JAKARTA, KOMPAS.com - Party (45), pengelola warung makan di Kelurahan Bidara Cina mengungkapkan, keuntungannya kian menipis lantaran harga beras per kilogram tidak kunjung turun.
"Keuntungan yang diraup seperempatnya dari biasanya," ujar dia di lokasi, Kamis (16/2/2023).
Saat ini, harga beras medium di pasaran berada telah menyentuh Rp 10.000 per kilogram, melebihi harga eceran tertinggi (HET), yang seharusnya Rp 9.450 per kilogram.
Party mengatakan, harga beras per kilogram sempat berada pada kisaran Rp 8.000-Rp 8.500.
Pada saat itu, keuntungan per harinya berada pada kisaran Rp 300.000.
"Tapi sekarang Rp 100.000-an sejak harga (beras) naik jadi Rp 10.000-an. Biasanya (dapat untung) Rp 300.000-an, sekarang kelebihannya (untung) cuma Rp 100.000-an," Party berujar.
Baca juga: Harga Beras Melonjak, Pengelola Warteg: Mending Turunin Porsi Nasi daripada Naikkan Harga Lauk
Party mengungkapkan bahwa ia pernah menaikkan harga lauk di warung nasinya.
Ini ketika periode lebaran beberapa waktu lalu dan hampir semua bahan pangan melonjak.
"Saya sudah 15 tahun di sini, (harga lauk) bertahan. Apa-apa naik semua, sampai cabai naik Rp 100.000 per kilogram dulu, saya tetap bertahan harga lauk dan porsi nasi," kata dia.
Pada saat itu, Party sempat mencoba menaikkan harga lauk sebesar Rp 2.000.
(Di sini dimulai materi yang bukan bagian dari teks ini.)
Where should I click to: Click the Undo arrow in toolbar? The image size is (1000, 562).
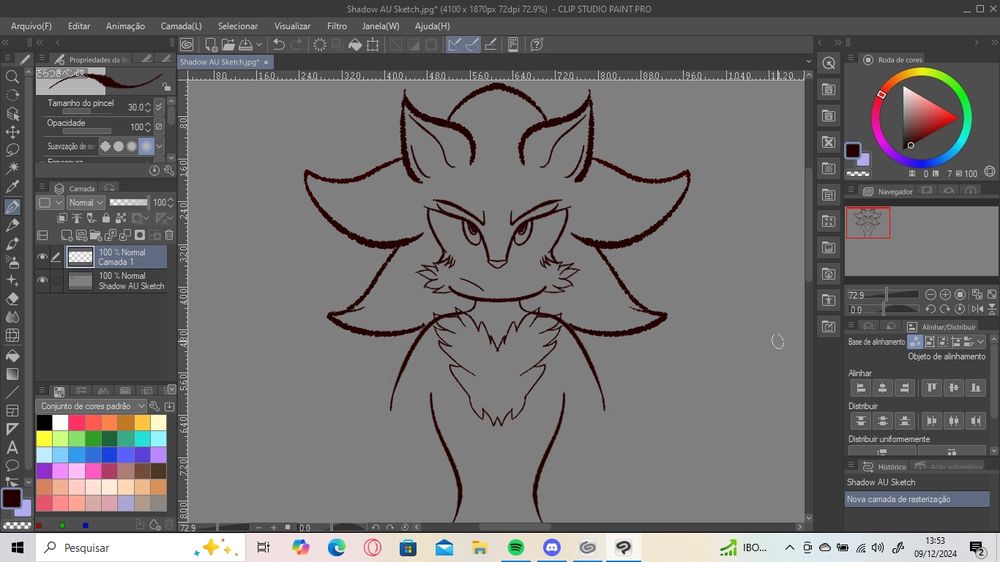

Namun, ia hanya bisa bertahan selama sepekan karena warungnya langsung sepi.
"Saya enggak kuat karena seminggu harga naik, warung nasi malah sepi," ungkap Party.
Sejak saat itu, ia akhirnya berkomitmen untuk tidak pernah mengurangi porsi nasi atau menaikkan harga lauk.
Baca juga: Beras Mahal, Pengusaha Warteg di Duren Sawit Berencana Kurangi Porsi Nasi
Meski keuntungannya menipis, Party tetap berjuang agar warung nasinya tidak pernah sepi pelanggan.
"Langganan saya malah hilang seminggu (saat harga lauk dinaikkan), akhirnya balik ke harga semula," tutur Party.